» TASK DESCRIPTION:
From the line with "Screen dimensions: 900x363" to the last line of the data below, repeat every line exactly and add nothing.

(Records from a collection)
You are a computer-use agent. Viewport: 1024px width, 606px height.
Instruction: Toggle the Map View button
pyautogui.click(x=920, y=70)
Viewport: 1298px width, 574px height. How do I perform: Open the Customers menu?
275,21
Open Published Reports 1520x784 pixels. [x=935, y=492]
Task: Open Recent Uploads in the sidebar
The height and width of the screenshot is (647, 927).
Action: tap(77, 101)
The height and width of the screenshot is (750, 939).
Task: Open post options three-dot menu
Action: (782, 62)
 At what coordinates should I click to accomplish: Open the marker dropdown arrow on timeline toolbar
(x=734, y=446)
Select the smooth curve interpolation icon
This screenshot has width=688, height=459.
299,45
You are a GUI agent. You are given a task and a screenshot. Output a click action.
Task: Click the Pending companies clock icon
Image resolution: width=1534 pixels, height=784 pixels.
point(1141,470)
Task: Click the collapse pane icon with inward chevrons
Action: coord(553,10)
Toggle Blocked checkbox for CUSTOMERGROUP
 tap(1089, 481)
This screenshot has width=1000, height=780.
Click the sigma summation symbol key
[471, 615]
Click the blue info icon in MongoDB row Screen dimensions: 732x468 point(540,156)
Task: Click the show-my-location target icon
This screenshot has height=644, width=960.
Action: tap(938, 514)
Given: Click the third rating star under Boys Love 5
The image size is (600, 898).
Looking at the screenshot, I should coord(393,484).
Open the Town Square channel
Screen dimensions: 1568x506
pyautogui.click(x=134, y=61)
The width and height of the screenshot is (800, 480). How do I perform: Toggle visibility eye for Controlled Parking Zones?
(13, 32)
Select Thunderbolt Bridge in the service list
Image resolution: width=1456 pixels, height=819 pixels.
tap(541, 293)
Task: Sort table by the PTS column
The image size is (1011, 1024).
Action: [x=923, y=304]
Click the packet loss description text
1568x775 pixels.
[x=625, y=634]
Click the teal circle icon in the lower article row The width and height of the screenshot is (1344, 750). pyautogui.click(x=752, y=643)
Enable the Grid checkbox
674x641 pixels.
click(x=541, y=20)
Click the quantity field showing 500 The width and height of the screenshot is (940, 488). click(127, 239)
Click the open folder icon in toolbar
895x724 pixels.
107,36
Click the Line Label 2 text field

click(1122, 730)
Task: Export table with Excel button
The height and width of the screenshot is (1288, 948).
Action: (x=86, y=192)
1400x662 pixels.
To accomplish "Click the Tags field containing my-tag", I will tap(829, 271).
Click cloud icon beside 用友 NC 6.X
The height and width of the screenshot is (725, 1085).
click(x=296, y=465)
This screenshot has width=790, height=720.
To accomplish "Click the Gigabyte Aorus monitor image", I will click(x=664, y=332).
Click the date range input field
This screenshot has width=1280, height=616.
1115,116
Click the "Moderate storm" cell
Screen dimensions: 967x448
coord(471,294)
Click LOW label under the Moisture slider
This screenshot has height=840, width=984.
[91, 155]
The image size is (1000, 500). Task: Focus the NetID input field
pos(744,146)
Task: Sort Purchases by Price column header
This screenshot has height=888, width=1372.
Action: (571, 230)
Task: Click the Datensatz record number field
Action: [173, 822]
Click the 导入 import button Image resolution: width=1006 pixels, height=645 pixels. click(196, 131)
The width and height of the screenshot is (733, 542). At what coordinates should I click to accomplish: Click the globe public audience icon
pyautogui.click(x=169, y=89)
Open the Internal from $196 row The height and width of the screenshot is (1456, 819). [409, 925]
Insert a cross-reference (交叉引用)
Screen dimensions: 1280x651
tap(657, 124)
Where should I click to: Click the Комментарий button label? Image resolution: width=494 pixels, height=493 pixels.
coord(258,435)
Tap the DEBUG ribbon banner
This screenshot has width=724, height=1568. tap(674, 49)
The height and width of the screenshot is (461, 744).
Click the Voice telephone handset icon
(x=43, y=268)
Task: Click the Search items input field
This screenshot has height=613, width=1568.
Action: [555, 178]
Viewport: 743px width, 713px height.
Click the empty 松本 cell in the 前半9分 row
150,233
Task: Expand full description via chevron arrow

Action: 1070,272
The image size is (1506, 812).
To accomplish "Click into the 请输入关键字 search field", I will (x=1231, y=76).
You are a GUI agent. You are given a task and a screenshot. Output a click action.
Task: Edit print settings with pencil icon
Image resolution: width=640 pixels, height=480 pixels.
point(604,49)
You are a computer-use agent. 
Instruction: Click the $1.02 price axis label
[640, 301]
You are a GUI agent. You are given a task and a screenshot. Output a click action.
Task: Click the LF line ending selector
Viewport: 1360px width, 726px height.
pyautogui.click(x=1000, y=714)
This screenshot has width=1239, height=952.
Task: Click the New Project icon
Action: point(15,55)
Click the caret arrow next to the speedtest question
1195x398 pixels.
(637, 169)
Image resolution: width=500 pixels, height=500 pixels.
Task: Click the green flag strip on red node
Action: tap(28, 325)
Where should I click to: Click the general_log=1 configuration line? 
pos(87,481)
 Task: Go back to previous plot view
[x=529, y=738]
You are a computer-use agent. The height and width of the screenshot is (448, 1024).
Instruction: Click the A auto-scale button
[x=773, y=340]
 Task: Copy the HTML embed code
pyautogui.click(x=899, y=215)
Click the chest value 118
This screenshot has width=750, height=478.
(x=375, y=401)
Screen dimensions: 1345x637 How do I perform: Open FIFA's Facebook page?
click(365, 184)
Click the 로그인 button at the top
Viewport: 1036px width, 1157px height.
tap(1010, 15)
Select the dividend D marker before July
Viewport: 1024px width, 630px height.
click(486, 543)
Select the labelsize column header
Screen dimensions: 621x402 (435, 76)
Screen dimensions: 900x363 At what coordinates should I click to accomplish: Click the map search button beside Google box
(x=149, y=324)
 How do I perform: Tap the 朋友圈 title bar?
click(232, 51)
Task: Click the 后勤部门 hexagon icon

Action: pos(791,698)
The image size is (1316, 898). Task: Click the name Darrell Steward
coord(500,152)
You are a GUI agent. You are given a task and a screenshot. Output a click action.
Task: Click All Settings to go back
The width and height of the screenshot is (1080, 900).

» YOUR SOLUTION:
Screen dimensions: 900x363 At what coordinates should I click to accomplish: Click the map search button beside Google box
(x=149, y=324)
 How do I perform: Tap the 朋友圈 title bar?
click(232, 51)
Task: Click the 后勤部门 hexagon icon

Action: pos(791,698)
The image size is (1316, 898). Task: Click the name Darrell Steward
coord(500,152)
You are a GUI agent. You are given a task and a screenshot. Output a click action.
Task: Click All Settings to go back
The width and height of the screenshot is (1080, 900).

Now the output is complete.